President Qaddafi is here to speak at the United Nations General Assembly Wednesday – his first visit to the US and the UN in his 40-year presidency.

Why a tent?

When traveling internationally, Qaddafi prefers to stay in his traditional Bedouin-style tent, supposedly to honor his roots. He has previously set up camp in Italy and France.

According to National Geographic:

"The Bedouin, considered to be among the first Arab groups, are seen as Arab culture's purest representatives, although they now make up less than 10 percent of the modern Arab population.

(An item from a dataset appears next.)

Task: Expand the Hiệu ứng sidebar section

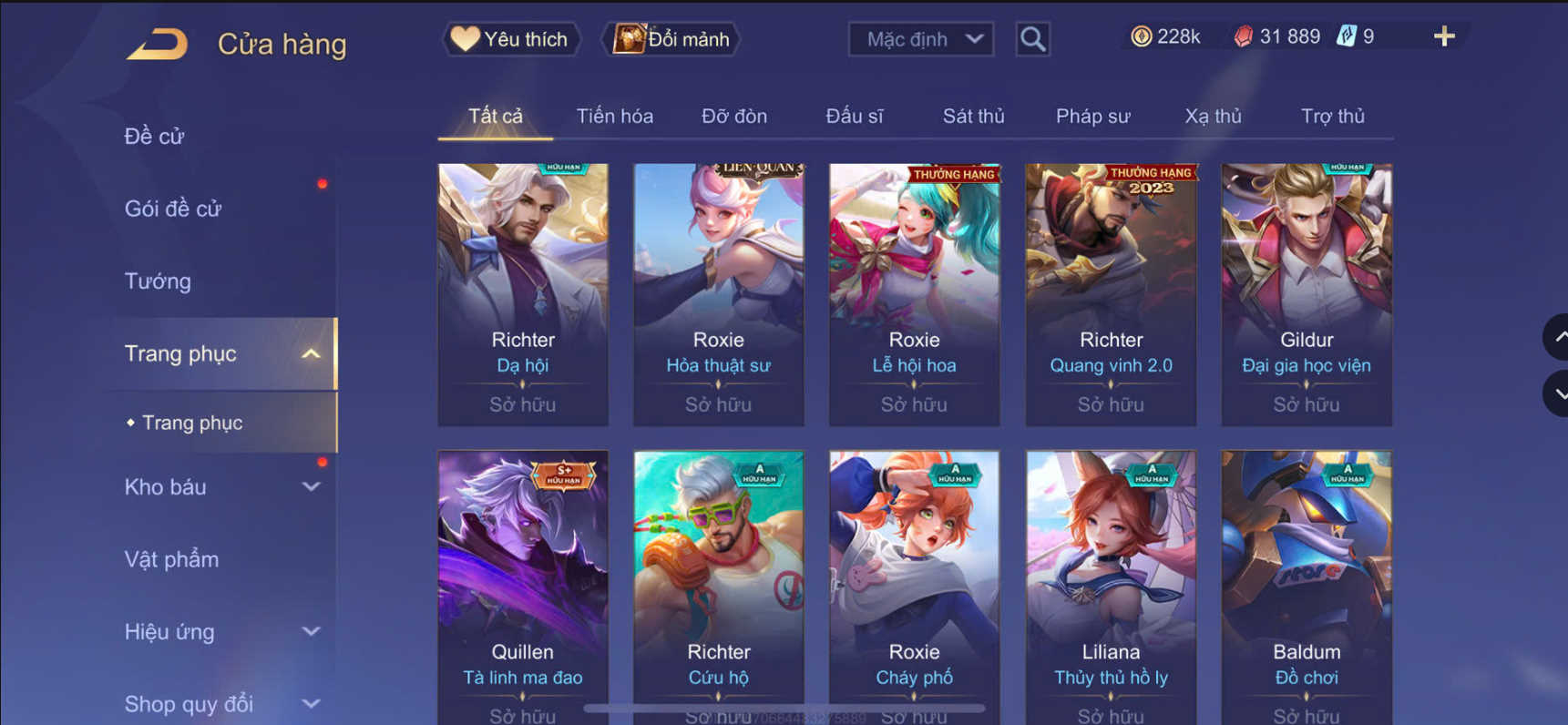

"Living in Libya, Egypt, Lebanon, Jordan, Syria, Israel, Iraq, and throughout the Arabian Peninsula, Bedouin are distinct from other Arabs because of their nomadic, pastoral lifestyle and their more extensive kinship networks, which provide them with community support and the basic necessities for survival. Such networks have traditionally served to ensure the safety of families and to protect their property.

"Nevertheless, the Bedouin continue to be hailed by other Arabs as "ideal" Arabs, especially because of their rich oral poetic tradition, their herding lifestyle, and their traditional code of honor."

The quest for a campsite

Qaddafi first wanted to pitch his tent in New York's Central Park. After that was vetoed, he tried for the town of Englewood, N.J.